Sharon Woods, alors directrice de la DISA J6, avait souligné en juin 2025 l’importance cruciale de l’agence : « Commandement, contrôle, communications et ordinateurs – c’est ce qui sous-tend tout et la capacité du département à communiquer avec lui-même. » Interrogée sur les conséquences d’une interruption des opérations de la DISA J6, elle a répondu sans hésitation : « À mon avis, cela paralyse le Département [de la Défense]… C’est vraiment une mission où l’échec n’est pas une option. »
Les problèmes ne se limitent pas à la DISA. Stars and Stripes a rapporté la semaine dernière que Fort Greely, une installation de lancement de missiles balistiques intercontinentaux en Alaska, avait du mal à nourrir son personnel en raison de la perte de postes civils essentiels causée par le PDP, les départs à la retraite et le gel des embauches fédérales.
Un mémo de l’Académie militaire américaine de West, New York, révèle également des perturbations potentielles des services alimentaires en raison de la perte de 26 postes liés au PDP, aux départs à la retraite et au gel des embauches. Lors d’une conférence en mai 2025, un responsable du U.S. Army Mission Installation Contracting Command a reconnu que « nous avons été considérablement réduits » en raison du PDP.

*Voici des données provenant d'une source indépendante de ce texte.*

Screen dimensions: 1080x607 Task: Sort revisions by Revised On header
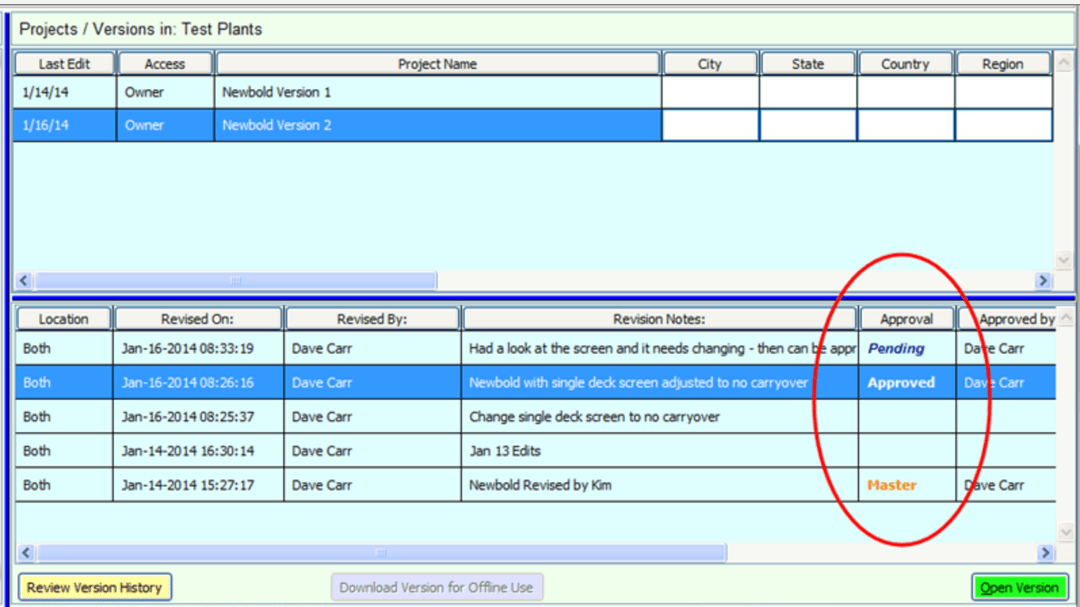pyautogui.click(x=197, y=319)
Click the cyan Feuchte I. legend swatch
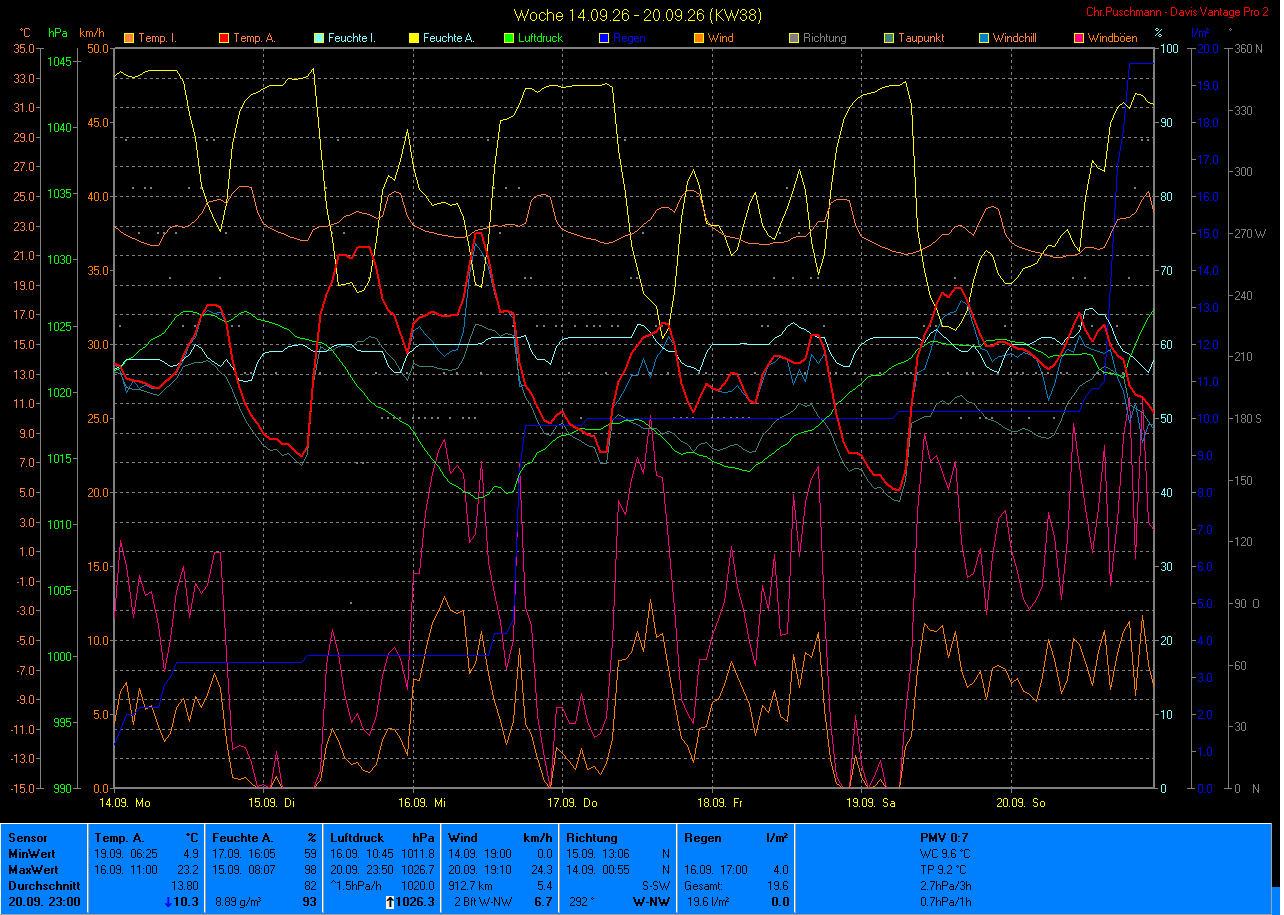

La DISA n’a pas répondu aux demandes de commentaires.
Ces révélations soulèvent de sérieuses questions sur l’impact des coupes budgétaires impulsées par Elon Musk sur la sécurité nationale et la capacité du gouvernement à remplir ses fonctions essentielles. L’affaire met en lumière les risques potentiels d’une réduction drastique de la taille de la fonction publique sans une planification adéquate et une évaluation des conséquences.